What is asked. Rewrite the data from the line holding "The height and width of the screenshot is (961, 1533)." through the line holding "The width and height of the screenshot is (1474, 777).", inclusive, switching "New file" to "Untitled file" and leaving everything else unchanged.

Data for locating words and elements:
══════

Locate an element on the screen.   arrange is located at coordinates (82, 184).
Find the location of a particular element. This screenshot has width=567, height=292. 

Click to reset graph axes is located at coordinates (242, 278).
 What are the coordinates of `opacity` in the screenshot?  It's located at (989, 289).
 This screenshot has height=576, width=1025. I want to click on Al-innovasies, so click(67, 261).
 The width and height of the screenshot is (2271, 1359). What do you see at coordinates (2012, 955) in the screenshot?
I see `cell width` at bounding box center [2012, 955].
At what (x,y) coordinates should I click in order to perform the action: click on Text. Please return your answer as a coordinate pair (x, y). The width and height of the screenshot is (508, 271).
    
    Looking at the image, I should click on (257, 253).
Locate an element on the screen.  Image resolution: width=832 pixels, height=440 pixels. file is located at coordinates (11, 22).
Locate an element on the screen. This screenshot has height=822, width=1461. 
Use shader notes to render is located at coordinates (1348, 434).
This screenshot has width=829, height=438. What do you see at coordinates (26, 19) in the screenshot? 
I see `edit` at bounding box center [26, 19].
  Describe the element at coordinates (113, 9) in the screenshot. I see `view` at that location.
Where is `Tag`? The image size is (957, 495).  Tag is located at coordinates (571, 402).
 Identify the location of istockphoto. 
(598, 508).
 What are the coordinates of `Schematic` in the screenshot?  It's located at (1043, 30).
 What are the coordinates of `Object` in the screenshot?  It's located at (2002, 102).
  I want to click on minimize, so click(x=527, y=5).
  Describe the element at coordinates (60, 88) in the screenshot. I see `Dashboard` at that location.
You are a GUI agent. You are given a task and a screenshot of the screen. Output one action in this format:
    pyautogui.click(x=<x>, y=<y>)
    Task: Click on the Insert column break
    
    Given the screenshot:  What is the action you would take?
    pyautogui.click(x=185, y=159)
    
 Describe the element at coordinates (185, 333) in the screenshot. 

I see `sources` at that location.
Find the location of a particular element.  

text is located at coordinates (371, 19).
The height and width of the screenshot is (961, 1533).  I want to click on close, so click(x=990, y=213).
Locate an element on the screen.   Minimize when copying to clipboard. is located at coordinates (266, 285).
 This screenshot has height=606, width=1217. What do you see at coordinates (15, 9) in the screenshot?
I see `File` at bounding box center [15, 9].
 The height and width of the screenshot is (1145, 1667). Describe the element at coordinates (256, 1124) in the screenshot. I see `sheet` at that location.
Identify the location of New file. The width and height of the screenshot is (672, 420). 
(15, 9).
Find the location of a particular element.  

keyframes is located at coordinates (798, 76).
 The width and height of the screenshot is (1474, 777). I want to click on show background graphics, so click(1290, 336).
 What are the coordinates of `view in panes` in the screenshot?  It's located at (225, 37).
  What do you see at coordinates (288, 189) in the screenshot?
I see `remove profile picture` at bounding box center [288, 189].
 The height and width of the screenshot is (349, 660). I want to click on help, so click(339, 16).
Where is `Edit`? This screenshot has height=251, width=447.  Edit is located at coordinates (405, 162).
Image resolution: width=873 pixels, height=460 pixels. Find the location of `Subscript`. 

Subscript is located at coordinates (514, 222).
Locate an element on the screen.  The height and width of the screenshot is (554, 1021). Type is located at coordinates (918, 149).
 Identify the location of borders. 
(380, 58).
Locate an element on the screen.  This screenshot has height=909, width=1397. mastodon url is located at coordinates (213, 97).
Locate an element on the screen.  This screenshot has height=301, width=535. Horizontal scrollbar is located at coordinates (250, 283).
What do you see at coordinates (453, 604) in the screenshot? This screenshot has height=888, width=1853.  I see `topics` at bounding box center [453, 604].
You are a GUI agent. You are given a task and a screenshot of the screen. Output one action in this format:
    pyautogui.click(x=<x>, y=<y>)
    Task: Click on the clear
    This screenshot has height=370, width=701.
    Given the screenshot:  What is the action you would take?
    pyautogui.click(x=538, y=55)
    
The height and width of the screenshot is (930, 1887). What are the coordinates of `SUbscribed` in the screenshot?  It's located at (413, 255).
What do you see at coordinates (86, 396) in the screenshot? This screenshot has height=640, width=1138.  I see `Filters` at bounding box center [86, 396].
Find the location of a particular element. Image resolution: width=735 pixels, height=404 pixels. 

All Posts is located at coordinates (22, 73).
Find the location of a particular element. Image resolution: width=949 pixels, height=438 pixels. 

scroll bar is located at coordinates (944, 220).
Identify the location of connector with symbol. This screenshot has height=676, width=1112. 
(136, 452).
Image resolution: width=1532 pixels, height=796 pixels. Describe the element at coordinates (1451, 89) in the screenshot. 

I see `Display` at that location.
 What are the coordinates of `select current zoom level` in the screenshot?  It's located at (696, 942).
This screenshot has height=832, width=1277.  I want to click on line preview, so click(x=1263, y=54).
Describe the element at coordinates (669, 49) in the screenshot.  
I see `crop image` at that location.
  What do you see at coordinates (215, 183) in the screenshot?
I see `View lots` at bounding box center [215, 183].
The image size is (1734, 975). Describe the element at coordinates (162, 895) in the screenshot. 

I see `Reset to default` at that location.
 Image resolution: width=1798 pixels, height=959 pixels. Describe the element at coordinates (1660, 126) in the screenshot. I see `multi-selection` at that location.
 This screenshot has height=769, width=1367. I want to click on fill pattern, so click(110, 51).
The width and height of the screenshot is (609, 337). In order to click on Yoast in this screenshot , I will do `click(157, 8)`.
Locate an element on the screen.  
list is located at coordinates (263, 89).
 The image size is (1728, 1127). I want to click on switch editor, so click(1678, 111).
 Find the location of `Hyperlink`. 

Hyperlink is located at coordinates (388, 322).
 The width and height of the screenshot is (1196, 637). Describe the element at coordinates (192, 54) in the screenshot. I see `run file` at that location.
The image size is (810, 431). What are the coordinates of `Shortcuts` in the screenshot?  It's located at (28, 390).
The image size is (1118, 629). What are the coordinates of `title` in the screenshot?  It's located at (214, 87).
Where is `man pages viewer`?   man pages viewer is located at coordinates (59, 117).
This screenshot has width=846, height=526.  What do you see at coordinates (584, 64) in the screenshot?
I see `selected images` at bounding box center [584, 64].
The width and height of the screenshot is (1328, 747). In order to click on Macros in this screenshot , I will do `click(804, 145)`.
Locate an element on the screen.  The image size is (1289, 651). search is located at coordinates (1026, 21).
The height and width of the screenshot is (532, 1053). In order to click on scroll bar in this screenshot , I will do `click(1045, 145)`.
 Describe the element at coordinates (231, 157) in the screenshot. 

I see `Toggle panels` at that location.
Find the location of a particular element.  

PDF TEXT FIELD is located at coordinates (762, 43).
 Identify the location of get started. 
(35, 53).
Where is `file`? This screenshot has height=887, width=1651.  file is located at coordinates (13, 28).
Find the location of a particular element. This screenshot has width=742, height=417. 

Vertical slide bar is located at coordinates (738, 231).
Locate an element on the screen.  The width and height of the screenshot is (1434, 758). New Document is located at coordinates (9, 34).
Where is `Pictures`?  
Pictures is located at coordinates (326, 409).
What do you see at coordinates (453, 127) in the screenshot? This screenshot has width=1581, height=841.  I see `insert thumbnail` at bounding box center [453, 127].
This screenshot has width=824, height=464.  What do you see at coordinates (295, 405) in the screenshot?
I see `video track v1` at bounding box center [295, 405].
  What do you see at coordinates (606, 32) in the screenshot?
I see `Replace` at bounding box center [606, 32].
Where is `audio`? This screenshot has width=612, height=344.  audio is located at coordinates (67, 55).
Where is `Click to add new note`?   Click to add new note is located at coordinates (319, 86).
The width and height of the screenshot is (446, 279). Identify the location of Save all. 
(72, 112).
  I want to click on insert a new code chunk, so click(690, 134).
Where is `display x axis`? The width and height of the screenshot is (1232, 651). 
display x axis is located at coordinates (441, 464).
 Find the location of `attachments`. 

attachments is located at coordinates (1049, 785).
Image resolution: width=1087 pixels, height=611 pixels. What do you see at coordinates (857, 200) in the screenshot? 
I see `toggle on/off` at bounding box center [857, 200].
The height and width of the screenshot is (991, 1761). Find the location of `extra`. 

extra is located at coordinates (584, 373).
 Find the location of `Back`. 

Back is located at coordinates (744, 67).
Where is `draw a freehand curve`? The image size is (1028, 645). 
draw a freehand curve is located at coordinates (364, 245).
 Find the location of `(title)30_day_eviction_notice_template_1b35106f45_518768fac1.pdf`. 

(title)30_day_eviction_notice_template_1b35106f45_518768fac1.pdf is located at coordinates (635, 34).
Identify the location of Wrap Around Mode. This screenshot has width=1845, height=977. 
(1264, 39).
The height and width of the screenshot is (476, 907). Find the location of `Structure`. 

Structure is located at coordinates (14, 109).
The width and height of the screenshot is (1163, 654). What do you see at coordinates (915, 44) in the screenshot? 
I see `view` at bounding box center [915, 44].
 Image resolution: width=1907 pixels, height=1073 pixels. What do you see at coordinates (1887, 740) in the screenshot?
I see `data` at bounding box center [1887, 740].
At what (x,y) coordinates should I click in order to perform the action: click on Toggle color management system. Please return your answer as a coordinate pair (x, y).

══════

Complete response.
The height and width of the screenshot is (961, 1533).  I want to click on close, so click(x=990, y=213).
Locate an element on the screen.   Minimize when copying to clipboard. is located at coordinates (266, 285).
 This screenshot has height=606, width=1217. What do you see at coordinates (15, 9) in the screenshot?
I see `File` at bounding box center [15, 9].
 The height and width of the screenshot is (1145, 1667). Describe the element at coordinates (256, 1124) in the screenshot. I see `sheet` at that location.
Identify the location of Untitled file. The width and height of the screenshot is (672, 420). 
(15, 9).
Find the location of a particular element.  

keyframes is located at coordinates (798, 76).
 The width and height of the screenshot is (1474, 777). I want to click on show background graphics, so click(1290, 336).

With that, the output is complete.